If it came to car hire or van hire, and the DVLA or a car hire company washes its data to us – this is not us giving them names, this is them giving us names if they are suspicious or anything else – and we see a flag, suddenly an individual is hiring a van who isn’t involved in delivery or doesn’t use a van and has been involved in previous plots or discussions about using a vehicle as a weapon, that allows us to flag something up that previously has not been possible.

The Home Office overnight briefing about the Sajid Javid speech contained a useful overview about the state of the terror threat. Here is an excerpt.

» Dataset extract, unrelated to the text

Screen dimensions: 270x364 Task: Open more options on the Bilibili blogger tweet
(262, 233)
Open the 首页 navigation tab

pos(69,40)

The threat level assessed by the Joint Terrorism Analysis Centre (JTAC) is SEVERE meaning an attack is highly likely. Twice in 2017 JTAC raised the threat level to CRITICAL.

The security and intelligence agencies and CT policing have foiled 25 Islamist plots since June 2013, 12 since March 2017.

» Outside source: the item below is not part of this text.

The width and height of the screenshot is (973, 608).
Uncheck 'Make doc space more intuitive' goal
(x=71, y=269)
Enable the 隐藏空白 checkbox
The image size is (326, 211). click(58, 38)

Sajid Javid, the home secretary, is unveiling a new counter-terrorism strategy today. There will be a written ministerial statement to parliament (no plans for an oral statement yet, although the opposition may try to insist on one) and a speech this morning. According to extracts from the speech released overnight, Javid will say there must be “no safe spaces for terrorists”. He will say:

Ultimately, our approach is about ensuring that there are no safe spaces for terrorists. No safe spaces internationally, in the UK or online.

I’m committed to improving how we work with businesses across a range of issues.

That includes faster alerts for suspicious purchases, improving security at crowded places across the UK, and reducing the vulnerability of our critical infrastructure.